As I said, I probably should have read Jon’s and Amy’s posts. Still, I have plenty of Chicago friends, have spent a lot of time there, and have never heard “burial” sound like “barrel.”
In the LAT the STONE MOUNTAIN entry was a gimme for me. I’ve seen the three generals ahorse carved into the steep side of the rock several times. My favorite was in the outdoor laser show they animate the horses and ride off. I liked the other fish in the puzzle too.
As someone who has no accent (per an internet quiz), burial and barrel do sound the same.
The “tiger in your tank” Esso ads are before my time, but I first heard of the slogan in a Mad Magazine parody.

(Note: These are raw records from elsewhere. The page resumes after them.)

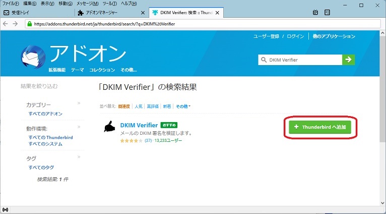Close the アドオンマネージャー tab
386x214 pixels.
point(143,12)
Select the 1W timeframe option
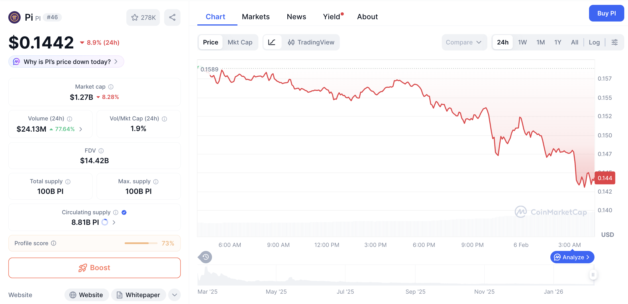 click(x=522, y=42)
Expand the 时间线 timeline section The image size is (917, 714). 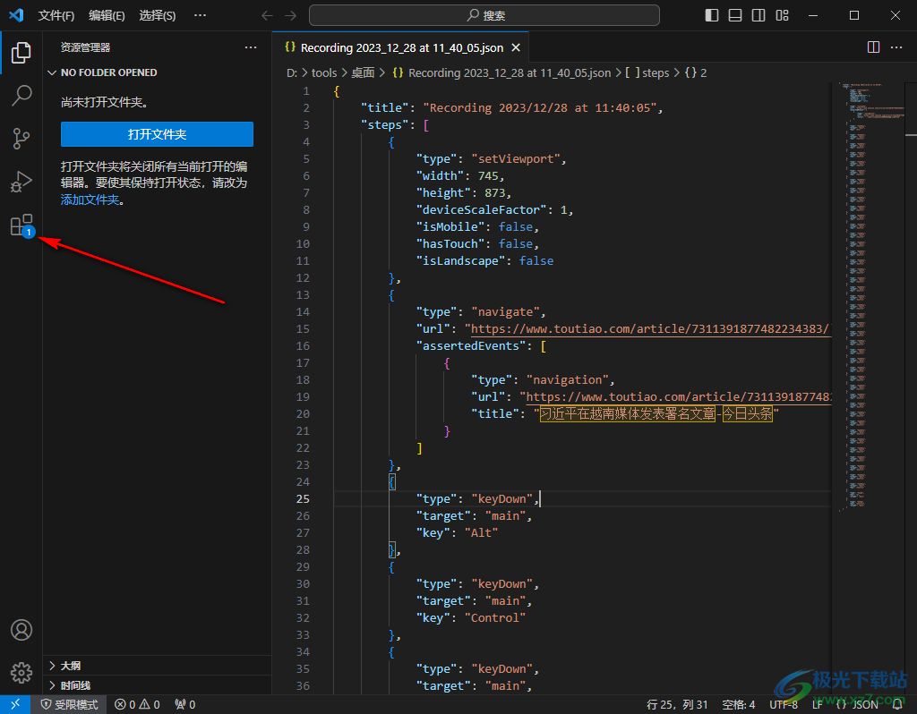click(x=75, y=684)
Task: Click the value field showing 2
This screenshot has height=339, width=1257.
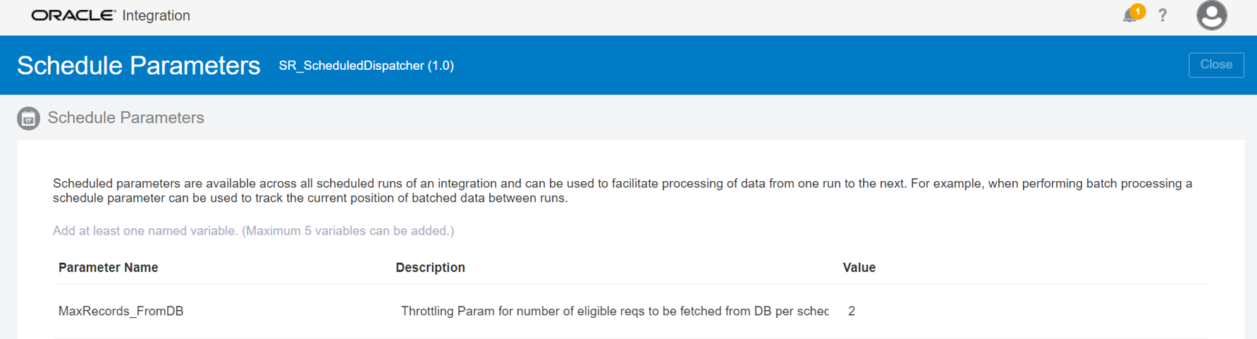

I seem to remember seeing it referenced in a Dennis the Menace comic, as well.
The barrel/burial threw me, but only for a split second. Seems that, ’round these parts, “bury” rhymes with Mary, but “burial” usually rhymes with Muriel. Which, apparently, is just oh so wrong:
Actually, I thought it was surprisingly rough for Patrick Berry. As always with a pun theme, meaning how you pronounce things, your mileage may vary, and I agree with Amy that “orphean” was less common for a theme entry than you might expect. Still, overall pretty good.
CUOMO was easy for me, as indeed the sitting governor, but the cross with ONLAY never did look familiar. (I kept looking to see if maybe I couldn’t change it somehow to “inlay.”) The other nasty crossing for me was GERRY / NICKERS. I don’t recall that version of “neighs.”
Really? Never heard of king’s point OR the merchant marine academy? Or Thorpe, pa? Curious, isn’t it, what is obvious to some is not to others. Puzzles are great!